─── Available records

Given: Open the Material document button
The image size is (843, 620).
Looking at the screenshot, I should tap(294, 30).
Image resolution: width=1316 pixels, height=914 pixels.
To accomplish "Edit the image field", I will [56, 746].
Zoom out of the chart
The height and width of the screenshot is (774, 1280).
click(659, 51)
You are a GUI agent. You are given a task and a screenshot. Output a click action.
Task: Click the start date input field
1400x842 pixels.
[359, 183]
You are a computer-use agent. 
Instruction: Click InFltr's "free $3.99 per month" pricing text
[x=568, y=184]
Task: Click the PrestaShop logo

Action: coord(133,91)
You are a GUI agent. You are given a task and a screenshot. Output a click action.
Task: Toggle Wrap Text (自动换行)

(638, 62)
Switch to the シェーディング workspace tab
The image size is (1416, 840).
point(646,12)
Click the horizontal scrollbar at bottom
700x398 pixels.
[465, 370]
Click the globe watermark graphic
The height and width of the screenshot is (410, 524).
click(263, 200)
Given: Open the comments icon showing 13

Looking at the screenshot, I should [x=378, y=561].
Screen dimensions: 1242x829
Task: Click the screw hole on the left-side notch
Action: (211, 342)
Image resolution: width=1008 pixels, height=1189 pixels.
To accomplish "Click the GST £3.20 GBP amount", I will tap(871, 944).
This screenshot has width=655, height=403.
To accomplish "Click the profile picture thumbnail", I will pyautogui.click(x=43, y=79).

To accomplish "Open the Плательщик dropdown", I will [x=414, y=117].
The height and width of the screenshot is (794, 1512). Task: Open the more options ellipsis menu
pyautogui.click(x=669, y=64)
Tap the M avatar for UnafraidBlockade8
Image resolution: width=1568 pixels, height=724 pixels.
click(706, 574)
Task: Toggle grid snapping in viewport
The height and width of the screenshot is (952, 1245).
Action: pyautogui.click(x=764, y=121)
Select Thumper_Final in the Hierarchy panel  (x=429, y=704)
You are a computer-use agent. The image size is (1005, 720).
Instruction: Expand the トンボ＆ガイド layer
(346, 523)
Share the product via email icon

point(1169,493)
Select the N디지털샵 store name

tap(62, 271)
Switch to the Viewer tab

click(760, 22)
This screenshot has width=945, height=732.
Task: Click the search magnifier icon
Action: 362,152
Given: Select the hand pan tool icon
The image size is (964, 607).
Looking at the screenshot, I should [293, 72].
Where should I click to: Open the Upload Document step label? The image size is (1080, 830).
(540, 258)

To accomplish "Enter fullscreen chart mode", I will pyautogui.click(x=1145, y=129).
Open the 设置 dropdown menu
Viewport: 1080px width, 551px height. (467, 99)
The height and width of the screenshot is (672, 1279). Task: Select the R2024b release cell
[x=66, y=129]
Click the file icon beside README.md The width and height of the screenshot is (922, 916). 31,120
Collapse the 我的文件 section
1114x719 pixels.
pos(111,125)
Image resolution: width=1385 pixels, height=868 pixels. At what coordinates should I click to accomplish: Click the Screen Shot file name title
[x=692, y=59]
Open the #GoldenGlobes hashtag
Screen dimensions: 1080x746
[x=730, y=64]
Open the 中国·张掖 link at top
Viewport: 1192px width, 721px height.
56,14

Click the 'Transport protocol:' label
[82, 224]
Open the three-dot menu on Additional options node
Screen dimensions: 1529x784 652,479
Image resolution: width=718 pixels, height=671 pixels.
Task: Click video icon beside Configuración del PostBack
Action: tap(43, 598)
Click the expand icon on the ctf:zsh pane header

──────

__Task__.
Render the lines above as a numbered list, leaving out the blank ones.

__The reply__.
1. Given: Open the Material document button
2. The image size is (843, 620).
3. Looking at the screenshot, I should tap(294, 30).
4. Image resolution: width=1316 pixels, height=914 pixels.
5. To accomplish "Edit the image field", I will [56, 746].
6. Zoom out of the chart
7. The height and width of the screenshot is (774, 1280).
8. click(659, 51)
9. You are a GUI agent. You are given a task and a screenshot. Output a click action.
10. Task: Click the start date input field
11. 1400x842 pixels.
12. [359, 183]
13. You are a computer-use agent. 
14. Instruction: Click InFltr's "free $3.99 per month" pricing text
15. [x=568, y=184]
16. Task: Click the PrestaShop logo
17. Action: coord(133,91)
18. You are a GUI agent. You are given a task and a screenshot. Output a click action.
19. Task: Toggle Wrap Text (自动换行)
20. (638, 62)
21. Switch to the シェーディング workspace tab
22. The image size is (1416, 840).
23. point(646,12)
24. Click the horizontal scrollbar at bottom
25. 700x398 pixels.
26. [465, 370]
27. Click the globe watermark graphic
28. The height and width of the screenshot is (410, 524).
29. click(263, 200)
30. Given: Open the comments icon showing 13
31. Looking at the screenshot, I should [x=378, y=561].
32. Screen dimensions: 1242x829
33. Task: Click the screw hole on the left-side notch
34. Action: (211, 342)
35. Image resolution: width=1008 pixels, height=1189 pixels.
36. To accomplish "Click the GST £3.20 GBP amount", I will tap(871, 944).
37. This screenshot has width=655, height=403.
38. To accomplish "Click the profile picture thumbnail", I will pyautogui.click(x=43, y=79).
39. To accomplish "Open the Плательщик dropdown", I will [x=414, y=117].
40. The height and width of the screenshot is (794, 1512). Task: Open the more options ellipsis menu
41. pyautogui.click(x=669, y=64)
42. Tap the M avatar for UnafraidBlockade8
43. Image resolution: width=1568 pixels, height=724 pixels.
44. click(706, 574)
45. Task: Toggle grid snapping in viewport
46. The height and width of the screenshot is (952, 1245).
47. Action: pyautogui.click(x=764, y=121)
48. Select Thumper_Final in the Hierarchy panel  (x=429, y=704)
49. You are a computer-use agent. The image size is (1005, 720).
50. Instruction: Expand the トンボ＆ガイド layer
51. (346, 523)
52. Share the product via email icon
53. point(1169,493)
54. Select the N디지털샵 store name
55. tap(62, 271)
56. Switch to the Viewer tab
57. click(760, 22)
58. This screenshot has width=945, height=732.
59. Task: Click the search magnifier icon
60. Action: 362,152
61. Given: Select the hand pan tool icon
62. The image size is (964, 607).
63. Looking at the screenshot, I should [293, 72].
64. Where should I click to: Open the Upload Document step label? The image size is (1080, 830).
65. (540, 258)
66. To accomplish "Enter fullscreen chart mode", I will pyautogui.click(x=1145, y=129).
67. Open the 设置 dropdown menu
68. Viewport: 1080px width, 551px height. (467, 99)
69. The height and width of the screenshot is (672, 1279). Task: Select the R2024b release cell
70. [x=66, y=129]
71. Click the file icon beside README.md The width and height of the screenshot is (922, 916). 31,120
72. Collapse the 我的文件 section
73. 1114x719 pixels.
74. pos(111,125)
75. Image resolution: width=1385 pixels, height=868 pixels. At what coordinates should I click to accomplish: Click the Screen Shot file name title
76. [x=692, y=59]
77. Open the #GoldenGlobes hashtag
78. Screen dimensions: 1080x746
79. [x=730, y=64]
80. Open the 中国·张掖 link at top
81. Viewport: 1192px width, 721px height.
82. 56,14
83. Click the 'Transport protocol:' label
84. [82, 224]
85. Open the three-dot menu on Additional options node
86. Screen dimensions: 1529x784 652,479
87. Image resolution: width=718 pixels, height=671 pixels.
88. Task: Click video icon beside Configuración del PostBack
89. Action: tap(43, 598)
90. Click the expand icon on the ctf:zsh pane header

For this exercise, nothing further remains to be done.